The Great Gatsby contains parallels to Fitzgerald’s own lifehis desperation to please Zelda, for example, is similar to Gatsby’s desperation to win back Daisy. In the book, Fitzgerald accurately describes the social world of the wealthy families on Long Island during the time he lived there. His own status and behavior as “new money” in Long Island is mirrored by Gatsby’s. The drinking, revelling, and opulence of the party scene he frequented with Zelda is also the same world that Nick Carraway enters upon his arrival on Long Island.
It was the couple’s extravagant, Gatsby-like way of life that spelled their eventual downfall. During the early part of their marriage, Fitzgerald and Zelda lived like celebrities and were heavily influenced by the party scene in the United States and France. Fitzgerald was often drunk; Zelda was often flirtatious. In France, Fitzgerald famously became friends with writer Ernest Hemingway, who didn’t like Zelda and thought she was a hindrance to Fitzgerald’s writing career. Their lifestyle left the couple in constant financial trouble and the money Fitzgerald made from his novels quickly began to disappear. Once again, he took to writing short stories for magazines to keep their finances in check. Matters weren’t helped by his drinking, which led to bouts of violence and countless arguments. Despite their troubles, F. Scott and Zelda remained married and moved back and forth between the States and France in an attempt to chase success.
In 1930, Zelda suffered a mental breakdown and was diagnosed with schizophrenia. By 1932, she was hospitalized on and off, usually after a breakdown, for steadily longer periods of time at different institutions near her constantly-moving family. Fitzgerald’s health was no better; as a result of his lifestyle, he had two heart attacks in the 1930s. In spite of that, Fitzgerald was able to release his fourth novel, Tender is the Night, which was published in 1934. During the 1930s, he also attempted to write for Hollywood, a career bid which ultimately failed. Fitzgerald died of a heart attack, with a fifth novel unfinished, on December 21, 1940 at the age of 44.

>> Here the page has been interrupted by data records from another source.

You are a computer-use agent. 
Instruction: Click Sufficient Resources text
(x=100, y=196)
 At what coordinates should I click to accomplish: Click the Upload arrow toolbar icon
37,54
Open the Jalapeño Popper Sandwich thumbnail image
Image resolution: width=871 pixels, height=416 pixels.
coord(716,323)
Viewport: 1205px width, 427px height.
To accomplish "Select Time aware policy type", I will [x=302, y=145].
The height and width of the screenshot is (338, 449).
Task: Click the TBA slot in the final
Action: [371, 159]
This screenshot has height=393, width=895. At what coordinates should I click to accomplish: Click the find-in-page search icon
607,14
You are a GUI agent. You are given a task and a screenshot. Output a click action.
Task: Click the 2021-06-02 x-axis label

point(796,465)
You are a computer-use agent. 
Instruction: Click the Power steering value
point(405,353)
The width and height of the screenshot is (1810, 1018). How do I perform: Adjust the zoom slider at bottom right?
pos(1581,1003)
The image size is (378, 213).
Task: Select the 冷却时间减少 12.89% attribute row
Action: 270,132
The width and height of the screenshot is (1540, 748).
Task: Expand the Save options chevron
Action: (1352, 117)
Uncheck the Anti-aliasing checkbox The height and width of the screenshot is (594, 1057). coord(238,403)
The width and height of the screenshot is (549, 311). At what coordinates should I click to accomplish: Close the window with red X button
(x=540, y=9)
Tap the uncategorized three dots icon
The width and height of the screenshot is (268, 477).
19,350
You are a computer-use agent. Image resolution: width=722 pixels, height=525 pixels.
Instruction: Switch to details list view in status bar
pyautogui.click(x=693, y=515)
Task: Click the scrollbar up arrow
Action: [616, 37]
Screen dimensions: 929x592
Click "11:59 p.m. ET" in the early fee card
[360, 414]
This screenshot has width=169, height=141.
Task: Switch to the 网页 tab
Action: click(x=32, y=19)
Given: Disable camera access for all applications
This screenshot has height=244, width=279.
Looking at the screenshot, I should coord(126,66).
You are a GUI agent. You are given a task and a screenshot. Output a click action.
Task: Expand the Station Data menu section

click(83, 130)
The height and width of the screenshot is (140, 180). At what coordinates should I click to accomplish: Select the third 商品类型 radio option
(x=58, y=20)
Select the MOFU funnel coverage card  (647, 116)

Although The Great Gatsby didn’t sell well when it was first released, by the 1960s it became Fitzgerald’s most popular piece of work and was widely considered a classic. The respect as a writer that he sought during his life came to him after he passed away. The book is now widely studied and has been frequently adapted for stage, film, and television. The first adaptation of the book was for a 1926 film, now lost, starring Warner Baxter, Lois Wilson, and Neil Hamilton. It was adapted for the screen again in 1949 and, perhaps most famously, in 1974 with Robert Redford as Jay Gatsby and Mia Farrow as Daisy. A television movie, starring Paul Rudd as Nick Carraway, was released in 2000. Buz Luhrmann directed the latest version of The Great Gatsby (2013) starring Leonardo DiCaprio as Gatsby, Carey Mulligan as Daisy, and Tobey Maguire as Nick Carraway.